** Given entries follows **

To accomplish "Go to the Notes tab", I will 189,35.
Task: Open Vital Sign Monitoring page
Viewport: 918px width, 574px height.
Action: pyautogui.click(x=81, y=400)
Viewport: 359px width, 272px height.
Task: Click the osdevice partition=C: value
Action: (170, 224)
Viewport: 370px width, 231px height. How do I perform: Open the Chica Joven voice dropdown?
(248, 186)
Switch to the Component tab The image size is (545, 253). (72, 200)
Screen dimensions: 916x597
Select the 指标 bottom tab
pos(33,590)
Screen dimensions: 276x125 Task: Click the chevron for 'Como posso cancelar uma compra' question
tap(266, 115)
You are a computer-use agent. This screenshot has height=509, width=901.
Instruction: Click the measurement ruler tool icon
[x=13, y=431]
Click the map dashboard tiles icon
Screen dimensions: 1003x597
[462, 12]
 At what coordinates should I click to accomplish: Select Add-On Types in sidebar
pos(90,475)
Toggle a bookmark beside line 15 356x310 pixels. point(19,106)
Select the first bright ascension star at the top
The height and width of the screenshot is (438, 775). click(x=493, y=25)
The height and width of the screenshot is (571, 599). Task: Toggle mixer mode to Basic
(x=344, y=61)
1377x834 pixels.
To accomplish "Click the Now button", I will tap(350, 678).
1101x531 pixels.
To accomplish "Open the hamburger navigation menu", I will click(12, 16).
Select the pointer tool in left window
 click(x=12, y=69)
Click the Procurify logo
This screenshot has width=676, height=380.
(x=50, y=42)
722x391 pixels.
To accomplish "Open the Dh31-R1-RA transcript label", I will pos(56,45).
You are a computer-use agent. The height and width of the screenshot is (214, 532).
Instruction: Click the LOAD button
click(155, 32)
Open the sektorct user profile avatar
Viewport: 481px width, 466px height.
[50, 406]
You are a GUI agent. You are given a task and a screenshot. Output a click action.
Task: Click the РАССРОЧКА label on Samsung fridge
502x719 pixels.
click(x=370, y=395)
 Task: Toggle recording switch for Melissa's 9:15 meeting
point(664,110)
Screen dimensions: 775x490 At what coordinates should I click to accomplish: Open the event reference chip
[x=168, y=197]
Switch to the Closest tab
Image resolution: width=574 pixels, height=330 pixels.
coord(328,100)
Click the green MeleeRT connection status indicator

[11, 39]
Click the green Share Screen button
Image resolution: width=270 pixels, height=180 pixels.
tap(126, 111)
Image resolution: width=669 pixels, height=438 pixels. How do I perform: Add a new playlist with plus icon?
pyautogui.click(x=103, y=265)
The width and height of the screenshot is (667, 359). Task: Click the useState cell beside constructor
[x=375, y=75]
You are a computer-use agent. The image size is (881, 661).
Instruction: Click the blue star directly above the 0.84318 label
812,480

** End of Given entries **

** Problem statement **
What you return should be only the lines from the line containing "Image resolution: width=270" through the end of the material above, reproduced exactly, first and last included.

** Finished exercise **
Image resolution: width=270 pixels, height=180 pixels.
tap(126, 111)
Image resolution: width=669 pixels, height=438 pixels. How do I perform: Add a new playlist with plus icon?
pyautogui.click(x=103, y=265)
The width and height of the screenshot is (667, 359). Task: Click the useState cell beside constructor
[x=375, y=75]
You are a computer-use agent. The image size is (881, 661).
Instruction: Click the blue star directly above the 0.84318 label
812,480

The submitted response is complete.